#### [About this task]
The entries are to be repeated exactly, with all pictures omitted.
:: Exercise data
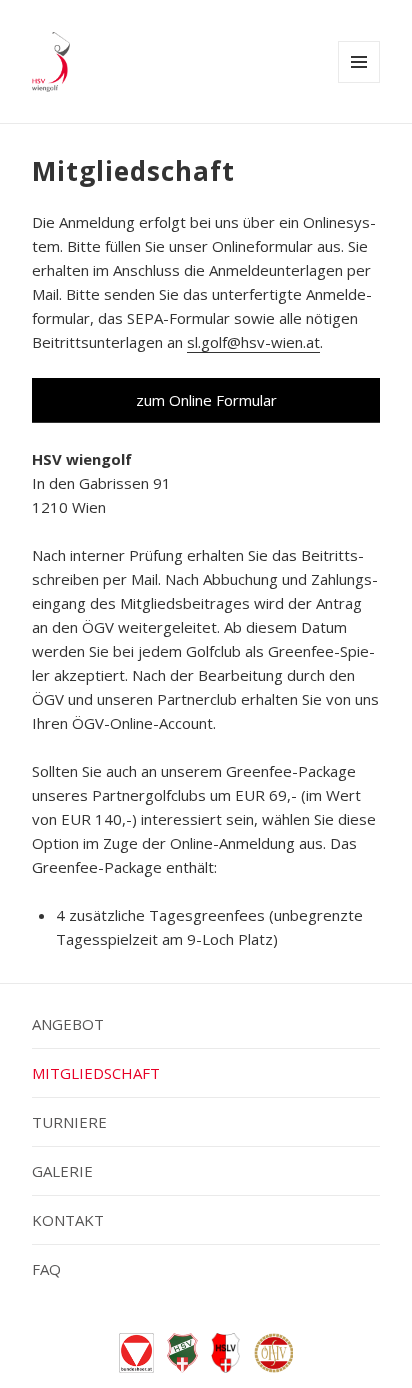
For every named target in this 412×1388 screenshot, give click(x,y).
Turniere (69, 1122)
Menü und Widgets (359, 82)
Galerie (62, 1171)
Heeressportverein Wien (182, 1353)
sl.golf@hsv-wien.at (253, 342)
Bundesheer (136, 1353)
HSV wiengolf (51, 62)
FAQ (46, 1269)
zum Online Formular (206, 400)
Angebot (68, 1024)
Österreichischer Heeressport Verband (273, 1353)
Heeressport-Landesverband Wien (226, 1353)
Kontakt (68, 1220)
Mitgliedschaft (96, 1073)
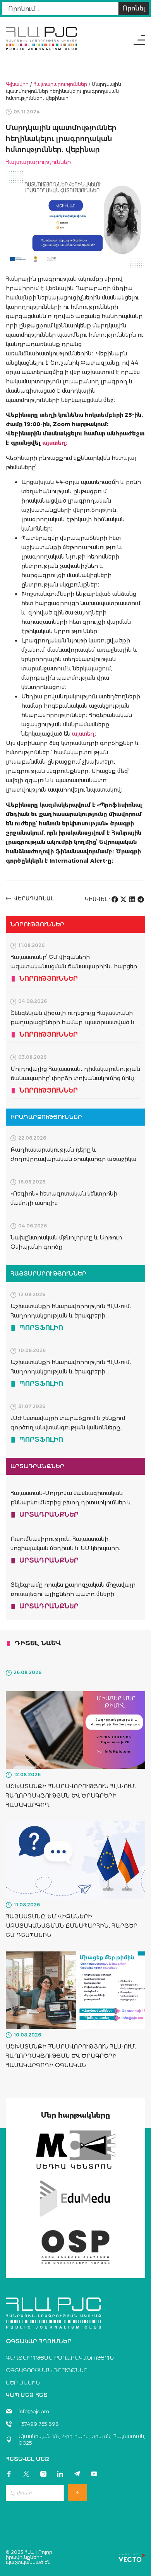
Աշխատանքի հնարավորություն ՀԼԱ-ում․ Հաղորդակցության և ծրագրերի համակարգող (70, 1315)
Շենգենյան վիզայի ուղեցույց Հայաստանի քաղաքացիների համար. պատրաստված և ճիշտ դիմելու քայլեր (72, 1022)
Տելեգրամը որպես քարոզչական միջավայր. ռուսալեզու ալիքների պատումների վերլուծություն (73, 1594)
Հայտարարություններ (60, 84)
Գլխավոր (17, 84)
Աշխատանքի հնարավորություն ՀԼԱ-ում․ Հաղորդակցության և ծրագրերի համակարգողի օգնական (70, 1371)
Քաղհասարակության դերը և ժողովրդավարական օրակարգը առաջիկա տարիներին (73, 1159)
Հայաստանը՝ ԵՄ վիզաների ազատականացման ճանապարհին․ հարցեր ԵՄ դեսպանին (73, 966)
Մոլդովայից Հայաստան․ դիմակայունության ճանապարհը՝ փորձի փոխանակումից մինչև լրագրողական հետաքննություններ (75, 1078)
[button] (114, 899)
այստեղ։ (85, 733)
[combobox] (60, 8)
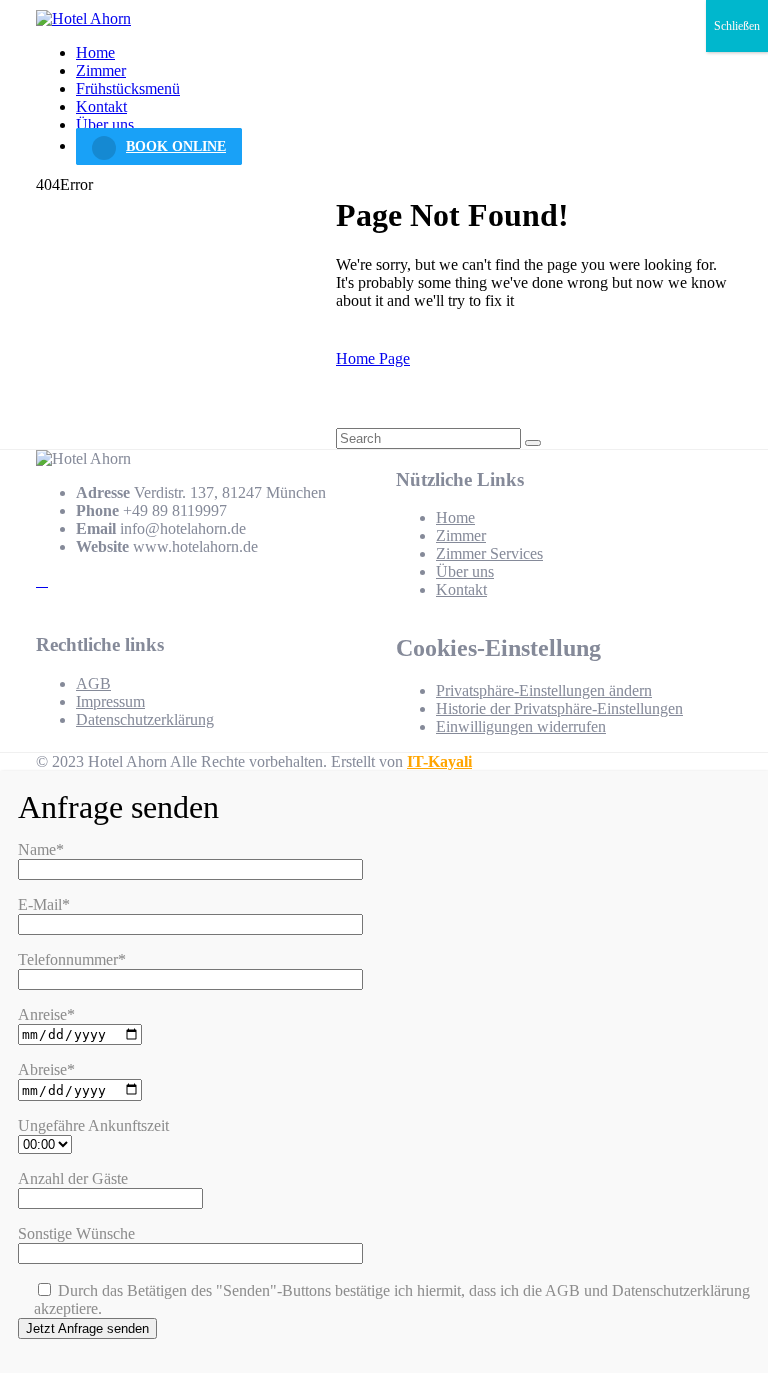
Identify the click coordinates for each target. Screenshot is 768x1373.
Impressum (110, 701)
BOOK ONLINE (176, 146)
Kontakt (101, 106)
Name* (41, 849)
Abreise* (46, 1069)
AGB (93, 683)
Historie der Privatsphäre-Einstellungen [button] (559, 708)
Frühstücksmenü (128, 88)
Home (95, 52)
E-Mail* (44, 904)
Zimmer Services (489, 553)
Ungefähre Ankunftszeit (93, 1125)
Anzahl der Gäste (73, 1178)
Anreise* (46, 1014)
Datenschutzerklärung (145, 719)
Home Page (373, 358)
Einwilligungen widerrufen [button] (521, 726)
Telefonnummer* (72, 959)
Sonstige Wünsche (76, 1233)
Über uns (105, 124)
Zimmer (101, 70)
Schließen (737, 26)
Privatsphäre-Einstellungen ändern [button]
::::
#### [Response to this task]
For every named target in this 412×1388 screenshot, give click(x,y).
Turniere (69, 1122)
Menü und Widgets (359, 82)
Galerie (62, 1171)
Heeressportverein Wien (182, 1353)
sl.golf@hsv-wien.at (253, 342)
Bundesheer (136, 1353)
HSV wiengolf (51, 62)
FAQ (46, 1269)
zum Online Formular (206, 400)
Angebot (68, 1024)
Österreichischer Heeressport Verband (273, 1353)
Heeressport-Landesverband Wien (226, 1353)
Kontakt (68, 1220)
Mitgliedschaft (96, 1073)
Աշխատանքի հնարավորություն ՀԼԱ-ում․ Հաղորդակցության և ծրագրերի համակարգող (70, 1315)
Շենգենյան վիզայի ուղեցույց Հայաստանի քաղաքացիների համար. պատրաստված և ճիշտ դիմելու քայլեր (72, 1022)
Տելեգրամը որպես քարոզչական միջավայր. ռուսալեզու ալիքների պատումների վերլուծություն (73, 1594)
Հայտարարություններ (60, 84)
Գլխավոր (17, 84)
Աշխատանքի հնարավորություն ՀԼԱ-ում․ Հաղորդակցության և ծրագրերի համակարգողի օգնական (70, 1371)
Քաղհասարակության դերը և ժողովրդավարական օրակարգը առաջիկա տարիներին (73, 1159)
Հայաստանը՝ ԵՄ վիզաների ազատականացման ճանապարհին․ հարցեր ԵՄ դեսպանին (73, 966)
Մոլդովայից Հայաստան․ դիմակայունության ճանապարհը՝ փորձի փոխանակումից մինչև լրագրողական հետաքննություններ (75, 1078)
[button] (114, 899)
այստեղ։ (85, 733)
[combobox] (60, 8)
Identify the click coordinates for each target. Screenshot is 768x1373.
Impressum (110, 701)
BOOK ONLINE (176, 146)
Kontakt (101, 106)
Name* (41, 849)
Abreise* (46, 1069)
AGB (93, 683)
Historie der Privatsphäre-Einstellungen [button] (559, 708)
Frühstücksmenü (128, 88)
Home (95, 52)
E-Mail* (44, 904)
Zimmer Services (489, 553)
Ungefähre Ankunftszeit (93, 1125)
Anzahl der Gäste (73, 1178)
Anreise* (46, 1014)
Datenschutzerklärung (145, 719)
Home Page (373, 358)
Einwilligungen widerrufen [button] (521, 726)
Telefonnummer* (72, 959)
Sonstige Wünsche (76, 1233)
Über uns (105, 124)
Zimmer (101, 70)
Schließen (737, 26)
Privatsphäre-Einstellungen ändern [button]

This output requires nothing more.